Pourquoi se pencher sur le dessin de
l'architecture, de la ville
et des sites, fait à la main, quand
les possibilités qu'offrent
les techniques numériques semblent
infinies ?
Ce dossier veut apporter des réponses à cette
question. Loin d'être exhaustives, elles montrent les pistes et
quels chemins empruntent les nouveaux dessinateurs – même si
certains, comme David Hockney, ont déjà une longue carrière
derrière eux.

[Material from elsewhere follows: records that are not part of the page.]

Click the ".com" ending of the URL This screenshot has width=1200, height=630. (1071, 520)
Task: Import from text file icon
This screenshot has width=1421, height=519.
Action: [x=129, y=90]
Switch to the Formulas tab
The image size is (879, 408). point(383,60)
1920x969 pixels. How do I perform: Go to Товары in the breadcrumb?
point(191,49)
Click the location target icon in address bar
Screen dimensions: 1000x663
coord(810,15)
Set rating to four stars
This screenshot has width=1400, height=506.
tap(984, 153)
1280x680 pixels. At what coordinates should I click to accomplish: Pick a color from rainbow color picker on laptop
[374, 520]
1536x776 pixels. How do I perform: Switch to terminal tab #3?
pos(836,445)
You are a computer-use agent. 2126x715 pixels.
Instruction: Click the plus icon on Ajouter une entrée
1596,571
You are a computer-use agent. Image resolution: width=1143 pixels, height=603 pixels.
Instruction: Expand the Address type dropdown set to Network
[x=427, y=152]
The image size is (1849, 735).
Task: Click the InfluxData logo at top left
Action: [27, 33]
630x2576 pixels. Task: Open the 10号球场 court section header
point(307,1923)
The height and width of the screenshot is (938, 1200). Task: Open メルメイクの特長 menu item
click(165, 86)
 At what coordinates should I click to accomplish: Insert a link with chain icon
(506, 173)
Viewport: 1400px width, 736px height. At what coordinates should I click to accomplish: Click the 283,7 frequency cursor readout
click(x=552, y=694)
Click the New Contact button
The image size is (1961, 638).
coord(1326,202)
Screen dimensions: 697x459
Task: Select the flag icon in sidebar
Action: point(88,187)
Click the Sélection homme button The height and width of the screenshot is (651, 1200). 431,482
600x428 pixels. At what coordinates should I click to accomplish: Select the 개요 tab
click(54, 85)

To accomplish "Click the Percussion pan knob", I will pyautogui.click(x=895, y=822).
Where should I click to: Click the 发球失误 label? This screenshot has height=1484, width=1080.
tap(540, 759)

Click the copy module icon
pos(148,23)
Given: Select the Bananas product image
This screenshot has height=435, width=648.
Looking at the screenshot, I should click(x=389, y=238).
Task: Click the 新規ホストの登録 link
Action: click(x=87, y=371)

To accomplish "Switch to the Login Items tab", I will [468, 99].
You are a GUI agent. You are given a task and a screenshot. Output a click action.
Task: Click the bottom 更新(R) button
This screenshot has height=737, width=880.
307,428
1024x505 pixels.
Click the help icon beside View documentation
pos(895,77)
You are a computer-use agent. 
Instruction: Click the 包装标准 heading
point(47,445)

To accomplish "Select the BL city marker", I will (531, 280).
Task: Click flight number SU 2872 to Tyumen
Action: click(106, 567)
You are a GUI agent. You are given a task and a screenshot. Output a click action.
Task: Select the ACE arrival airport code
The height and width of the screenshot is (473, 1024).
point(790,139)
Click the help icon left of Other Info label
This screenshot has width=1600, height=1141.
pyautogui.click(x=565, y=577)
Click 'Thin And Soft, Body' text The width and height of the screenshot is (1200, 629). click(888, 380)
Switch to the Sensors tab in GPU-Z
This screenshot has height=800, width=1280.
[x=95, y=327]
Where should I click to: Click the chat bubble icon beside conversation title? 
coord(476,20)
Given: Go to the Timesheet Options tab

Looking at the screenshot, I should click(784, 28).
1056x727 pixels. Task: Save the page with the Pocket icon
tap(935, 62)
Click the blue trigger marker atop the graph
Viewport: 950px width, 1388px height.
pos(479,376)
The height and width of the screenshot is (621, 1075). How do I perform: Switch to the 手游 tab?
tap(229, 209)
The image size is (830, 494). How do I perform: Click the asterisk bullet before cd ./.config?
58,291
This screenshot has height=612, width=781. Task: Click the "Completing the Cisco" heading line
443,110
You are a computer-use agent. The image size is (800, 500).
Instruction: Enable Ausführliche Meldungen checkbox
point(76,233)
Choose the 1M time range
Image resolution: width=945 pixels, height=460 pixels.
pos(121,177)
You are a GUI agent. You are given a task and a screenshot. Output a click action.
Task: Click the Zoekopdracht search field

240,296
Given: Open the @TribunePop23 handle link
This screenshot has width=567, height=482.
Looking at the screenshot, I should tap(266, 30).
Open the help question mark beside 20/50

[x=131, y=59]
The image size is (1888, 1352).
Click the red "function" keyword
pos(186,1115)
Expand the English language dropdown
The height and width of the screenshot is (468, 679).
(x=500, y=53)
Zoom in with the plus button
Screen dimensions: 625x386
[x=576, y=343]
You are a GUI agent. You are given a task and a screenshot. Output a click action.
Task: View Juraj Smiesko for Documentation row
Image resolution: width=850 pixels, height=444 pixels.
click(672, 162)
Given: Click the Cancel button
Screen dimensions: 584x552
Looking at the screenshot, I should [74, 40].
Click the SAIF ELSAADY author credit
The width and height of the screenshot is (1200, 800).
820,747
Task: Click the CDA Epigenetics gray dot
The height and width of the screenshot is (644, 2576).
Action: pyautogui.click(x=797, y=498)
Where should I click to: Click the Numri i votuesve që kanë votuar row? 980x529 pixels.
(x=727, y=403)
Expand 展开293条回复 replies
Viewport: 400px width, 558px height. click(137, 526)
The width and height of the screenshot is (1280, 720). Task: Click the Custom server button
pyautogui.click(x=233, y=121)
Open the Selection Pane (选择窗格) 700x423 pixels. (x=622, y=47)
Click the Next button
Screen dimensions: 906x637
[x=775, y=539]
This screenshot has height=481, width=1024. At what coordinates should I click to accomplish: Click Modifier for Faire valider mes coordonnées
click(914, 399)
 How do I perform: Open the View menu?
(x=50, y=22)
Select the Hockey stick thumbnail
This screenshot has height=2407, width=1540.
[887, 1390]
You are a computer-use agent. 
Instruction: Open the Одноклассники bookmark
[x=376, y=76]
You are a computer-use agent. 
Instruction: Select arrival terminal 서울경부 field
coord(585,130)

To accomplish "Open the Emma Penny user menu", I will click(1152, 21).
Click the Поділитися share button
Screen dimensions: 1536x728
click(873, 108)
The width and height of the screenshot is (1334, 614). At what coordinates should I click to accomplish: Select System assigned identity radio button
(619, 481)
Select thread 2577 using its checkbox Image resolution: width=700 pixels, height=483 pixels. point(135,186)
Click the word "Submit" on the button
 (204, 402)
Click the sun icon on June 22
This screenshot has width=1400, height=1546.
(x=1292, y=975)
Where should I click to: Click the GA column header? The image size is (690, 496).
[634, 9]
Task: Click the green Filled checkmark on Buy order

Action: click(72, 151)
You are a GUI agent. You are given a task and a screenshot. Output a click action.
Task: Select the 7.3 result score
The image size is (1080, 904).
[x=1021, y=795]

Croiser
les techniques dont précisément celles
qu'offre le numérique ou s'en tenir à l'ascèse de l'encre
noire, rien ne leur semble tabou, leur inventivité matinée d'audace
ne s'embarrasse de rien.
Écartons d'emblée la critique ou le
mauvais procès prêtant à ce dossier le projet de prôner le retour
à la tradition, au « fait main », comme d'autres proposent, avec
les produits « naturels »,
un régime minceur et de santé, ou
bien encore une nouvelle économie reposant sur les circuits courts.
Parmi les personnes que nous avons rencontrées, ce n'est pas ce
qui les motive. Ce qui les anime, c'est autant le plaisir qu'ils
éprouvent à dessiner – ils tiennent à en faire part –, que le
souci de convoquer des techniques qui ont fait leurs preuves, ou
d'inventer, au bénéfice d'enjeux nouveaux.